* _Exercise details_: Each line from the start of the data below through the one containing "Click right end" must be reproduced exactly.

--- Supplied data Enclosed Below ---

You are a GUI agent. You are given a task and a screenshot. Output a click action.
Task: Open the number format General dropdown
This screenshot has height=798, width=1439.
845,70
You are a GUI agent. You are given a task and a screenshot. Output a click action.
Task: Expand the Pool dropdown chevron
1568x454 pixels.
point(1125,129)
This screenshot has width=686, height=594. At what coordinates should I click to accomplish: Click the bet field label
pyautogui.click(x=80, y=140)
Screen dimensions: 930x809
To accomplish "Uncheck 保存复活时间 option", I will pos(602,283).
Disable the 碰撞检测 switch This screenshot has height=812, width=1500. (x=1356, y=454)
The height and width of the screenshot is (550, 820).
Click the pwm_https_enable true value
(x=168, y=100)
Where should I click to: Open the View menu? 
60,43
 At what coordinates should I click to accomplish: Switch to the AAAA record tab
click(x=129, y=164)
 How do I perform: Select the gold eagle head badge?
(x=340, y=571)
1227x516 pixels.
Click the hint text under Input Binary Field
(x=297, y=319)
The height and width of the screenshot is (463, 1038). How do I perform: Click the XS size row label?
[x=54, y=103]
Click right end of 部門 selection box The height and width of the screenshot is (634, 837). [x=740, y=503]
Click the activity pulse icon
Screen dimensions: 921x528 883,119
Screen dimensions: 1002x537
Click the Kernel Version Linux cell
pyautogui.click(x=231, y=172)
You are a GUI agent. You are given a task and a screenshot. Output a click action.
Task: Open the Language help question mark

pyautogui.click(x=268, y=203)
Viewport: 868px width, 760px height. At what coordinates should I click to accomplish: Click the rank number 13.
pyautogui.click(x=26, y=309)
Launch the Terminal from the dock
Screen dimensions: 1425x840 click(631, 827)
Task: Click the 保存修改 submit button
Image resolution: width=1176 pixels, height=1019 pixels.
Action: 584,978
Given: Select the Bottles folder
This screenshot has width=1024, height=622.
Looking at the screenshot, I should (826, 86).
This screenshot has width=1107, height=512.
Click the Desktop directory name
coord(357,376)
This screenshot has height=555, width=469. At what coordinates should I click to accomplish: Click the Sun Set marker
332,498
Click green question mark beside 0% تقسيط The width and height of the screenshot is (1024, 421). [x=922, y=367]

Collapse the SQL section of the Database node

--- End of Enclosed Supplied data ---

* _Response_:
You are a GUI agent. You are given a task and a screenshot. Output a click action.
Task: Open the number format General dropdown
This screenshot has height=798, width=1439.
845,70
You are a GUI agent. You are given a task and a screenshot. Output a click action.
Task: Expand the Pool dropdown chevron
1568x454 pixels.
point(1125,129)
This screenshot has width=686, height=594. At what coordinates should I click to accomplish: Click the bet field label
pyautogui.click(x=80, y=140)
Screen dimensions: 930x809
To accomplish "Uncheck 保存复活时间 option", I will pos(602,283).
Disable the 碰撞检测 switch This screenshot has height=812, width=1500. (x=1356, y=454)
The height and width of the screenshot is (550, 820).
Click the pwm_https_enable true value
(x=168, y=100)
Where should I click to: Open the View menu? 
60,43
 At what coordinates should I click to accomplish: Switch to the AAAA record tab
click(x=129, y=164)
 How do I perform: Select the gold eagle head badge?
(x=340, y=571)
1227x516 pixels.
Click the hint text under Input Binary Field
(x=297, y=319)
The height and width of the screenshot is (463, 1038). How do I perform: Click the XS size row label?
[x=54, y=103]
Click right end of 部門 selection box The height and width of the screenshot is (634, 837). [x=740, y=503]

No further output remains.